However, David completely fails to address the fundamental question that must be addressed in any appeal. A trial court's ruling is presumed to be correct and the burden of demonstrating error rests squarely on the appellant. (See Winograd v. American Broadcasting Co. (1998) 68 Cal.App.4th 624, 631-632, and cases cited therein.) Indeed, noticeably missing from David's discussion on appeal is any mention of why the court excluded Kelly as a witness and evidence of her activities. Even if we assume, for the sake of argument, the evidence was relevant, it was still David's burden to show its exclusion was reversible error.

Most of the evidence was excluded before trial after the court considered several in limine motions in light of Kelly's decision to exercise her Fifth Amendment right not to testify. The court ruled Kelly could be called as a witness and counsel could not discuss that Kelly had exercised her legal right. David fails to discuss the standard of review for such evidentiary rulings or the reasons the court gave for excluding the evidence. He simply notes a nonsuit may be reversed if the court erroneously excluded evidence that would support a verdict. The argument begs the question, "Why was the evidence erroneously excluded?" His analysis of why the evidence was purportedly relevant and how it relates to his claims does not answer this question. Not all relevant evidence is automatically admissible (e.g. Evid. Code, § 913, subd. (a) [judges and counsel cannot comment regarding a witness's exercise of a privilege]; Evid. Code, § 352 [exclude relevant evidence if its probative value is substantially outweighed by undue prejudice, confusing the issues, misleading the jury].)

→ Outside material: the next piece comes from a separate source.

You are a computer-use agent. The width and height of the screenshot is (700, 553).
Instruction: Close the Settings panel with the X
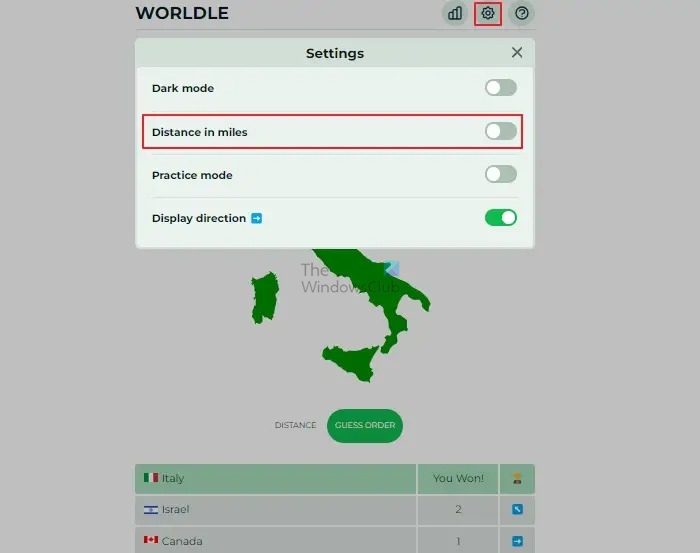click(x=517, y=53)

When an appellant raises an issue "but fails to support it with reasoned argument and citations to authority, we treat the point as waived. [Citations.]" (Badie v. Bank of America (1998) 67 Cal.App.4th 779, 784-785.) An appellant may not simply make the assertion the trial court's ruling is erroneous and leave it to the appellate court to figure out why. Even when our standard of review is de novo, the scope of review is limited to issues that have been adequately raised and are supported by analysis. (Reyes v. Kosha (1998) 65 Cal.App.4th 451, 466, fn. 6.)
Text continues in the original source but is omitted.